▶ **Task statement**
Only one stretch of the data is wanted: the line containing "You are a computer-use agent. This", the line containing "Task: Click the", and every line between them, copied exactly.

---- Dataset extract

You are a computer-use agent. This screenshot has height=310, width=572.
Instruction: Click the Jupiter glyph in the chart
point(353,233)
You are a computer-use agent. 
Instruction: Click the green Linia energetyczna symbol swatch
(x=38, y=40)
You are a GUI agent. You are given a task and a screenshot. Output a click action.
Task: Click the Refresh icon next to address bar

--------
---- Dataset extract

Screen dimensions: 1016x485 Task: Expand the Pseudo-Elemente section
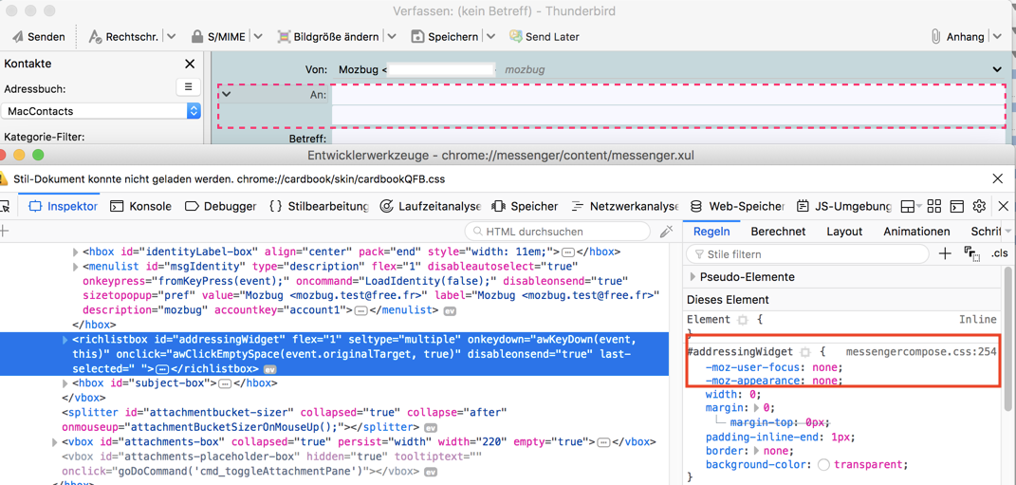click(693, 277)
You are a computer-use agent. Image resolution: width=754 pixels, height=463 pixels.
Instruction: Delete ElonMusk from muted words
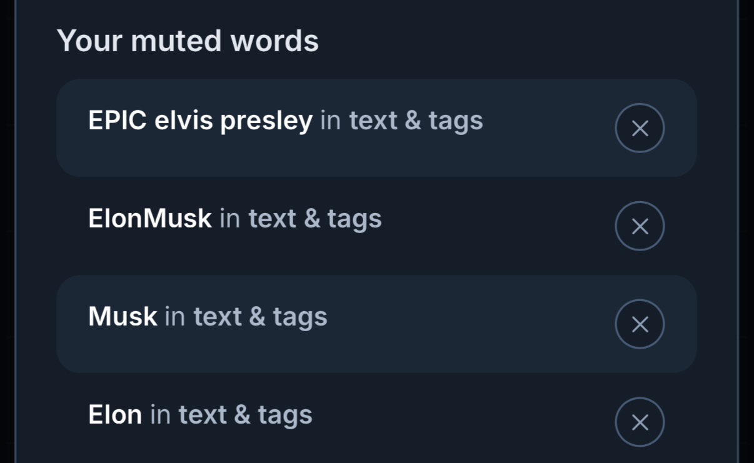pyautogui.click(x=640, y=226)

--------
---- Dataset extract

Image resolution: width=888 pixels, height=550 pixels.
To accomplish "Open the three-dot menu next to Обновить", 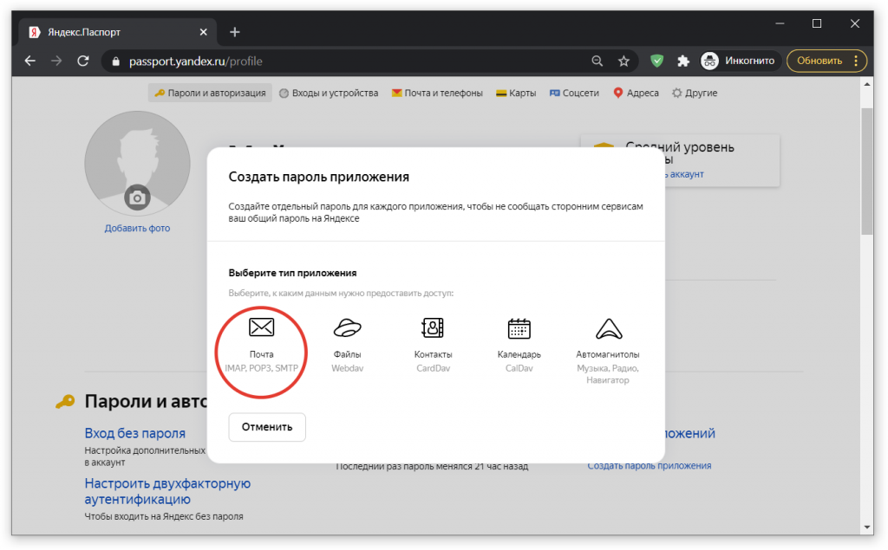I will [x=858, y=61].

--------

▶ **Output for this task**
You are a computer-use agent. This screenshot has height=310, width=572.
Instruction: Click the Jupiter glyph in the chart
point(353,233)
You are a computer-use agent. 
Instruction: Click the green Linia energetyczna symbol swatch
(x=38, y=40)
You are a GUI agent. You are given a task and a screenshot. Output a click action.
Task: Click the Refresh icon next to address bar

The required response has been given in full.